Hi;
Mikrotik v7.5 Conf;
/ip ipsec mode-config
set [ find default=yes ] src-address-list=local
/ip ipsec peer
add address=82.222.XXX.XXX/32 exchange-mode=ike2 local-address=5.26.XXX.XXX name=test
/ip ipsec profile
set [ find default=yes ] dh-group=modp2048 enc-algorithm=aes-256 hash-algorithm=sha256 lifetime=8h name=ike_crypto nat-traversal=no
/ip ipsec proposal
set [ find default=yes ] enc-algorithms=aes-256-cbc lifetime=1h pfs-group=modp2048
/ip ipsec identity
add peer=test
/ip ipsec policy
add dst-address=192.168.100.0/23 level=unique peer=test src-address=10.10.5.0/24 tunnel=yes
/interface gre
add allow-fast-path=no clamp-tcp-mss=no local-address=10.10.5.1 mtu=1400 name=gre remote-address=192.168.101.1
/ip firewall mangle
add action=route chain=prerouting passthrough=yes route-dst=10.0.0.1 src-address=10.10.5.0/24
/ip address/print
# ADDRESS NETWORK INTERFACE
0 10.10.5.1/24 10.10.5.0 Bridge
1 10.0.0.2/30 10.0.0.0 gre
2 5.26.XXX.XXX/28 5.26.XXX.XXX WA
/ip route print
# DST-ADDRESS GATEWAY DISTANCE
0 Xs 0.0.0.0/0 10.0.0.1 1
1 As 0.0.0.0/0 5.26.XXX.XXX 1
DAc 5.26.XXX.XXX/28 WAN 0
DAc 10.0.0.0/30 gre 0
DAc 10.10.5.0/24 Bridge 0
other routing method tried;
/ip firewall/mangle/prin
chain=prerouting action=mark-routing new-routing-mark=route_vpn passthrough=yes src-address=10.10.5.0/24 log=no log-prefix=""
/ip route
add disabled=no distance=1 dst-address=0.0.0.0/0 gateway=10.0.0.1 pref-src="" routing-table=route_vpn scope=30 suppress-hw-offload=no target-scope=10
This is paloalto log.. actually real source 10.10.5.200 ..

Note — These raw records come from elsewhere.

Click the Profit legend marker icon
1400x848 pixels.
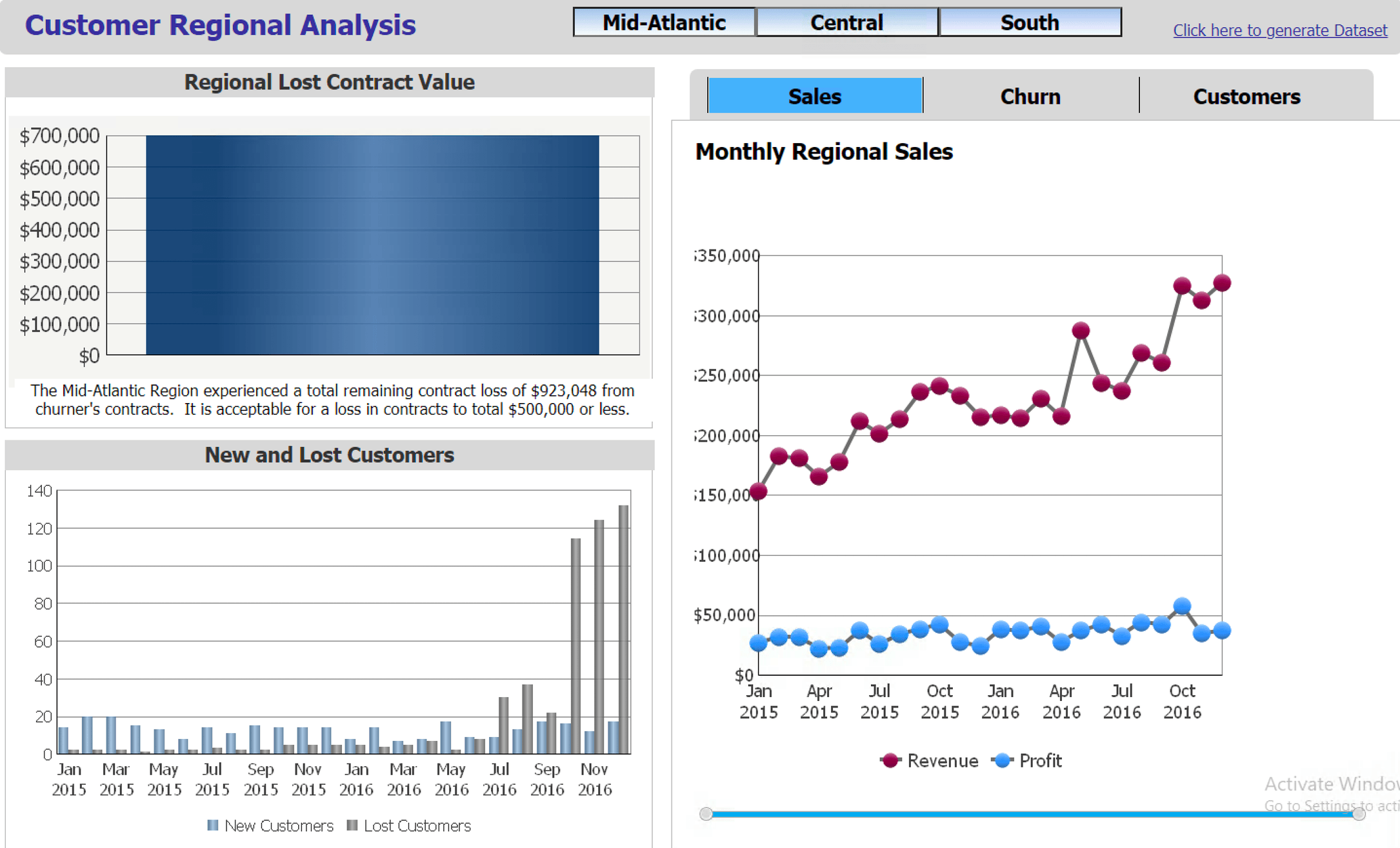(x=1002, y=760)
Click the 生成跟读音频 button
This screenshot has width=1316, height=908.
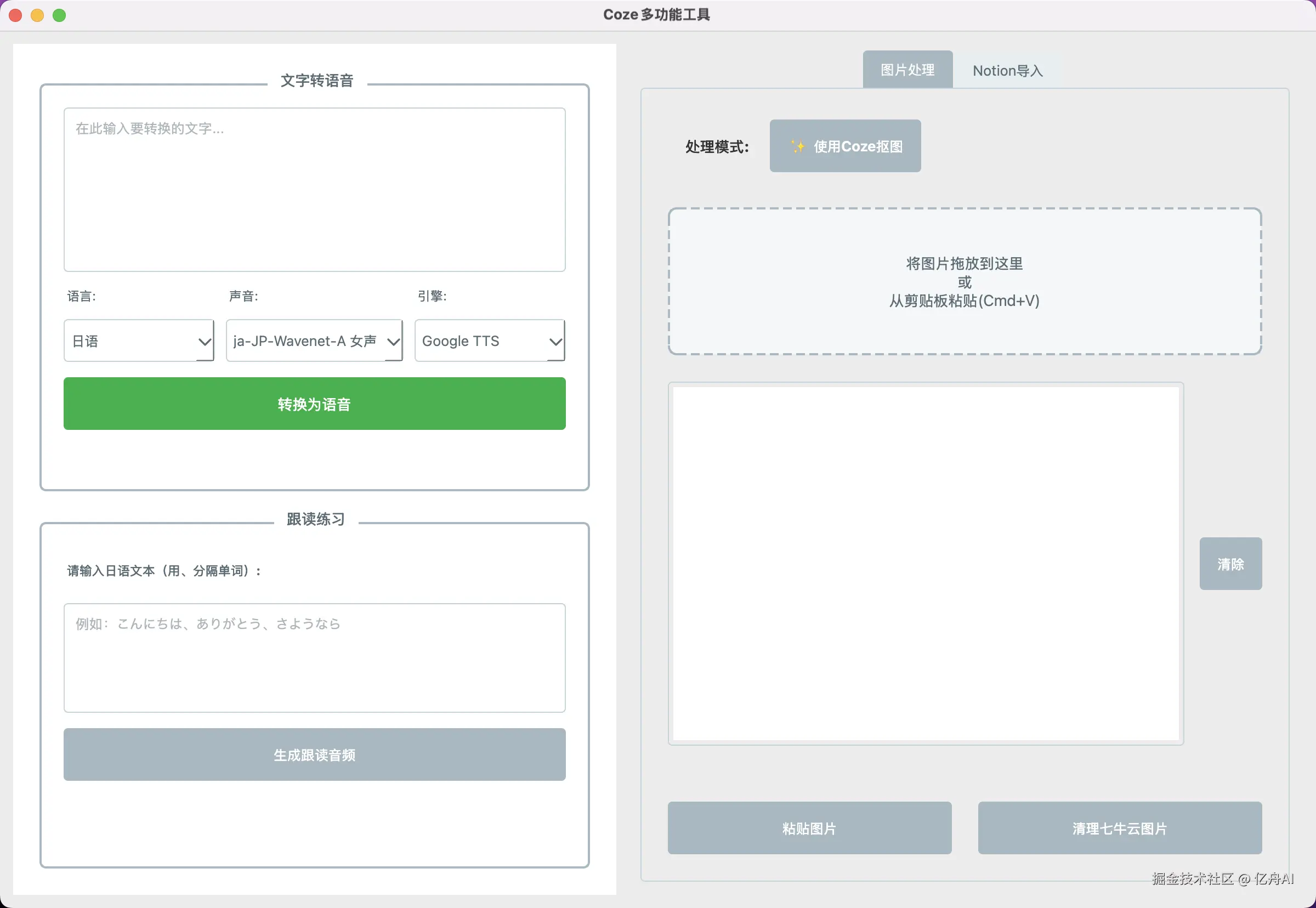[314, 754]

source address is 10.0.0.2 in all logs..
Thanks..
My ipsec and gre is working... traffic is routed via GRE. But ... all traffic to paloalto comes from 10.0.0.2(Mikrotik GRE adress 10.0.0.2/30). How can i fix it ? i need to see clients LAN ip adress.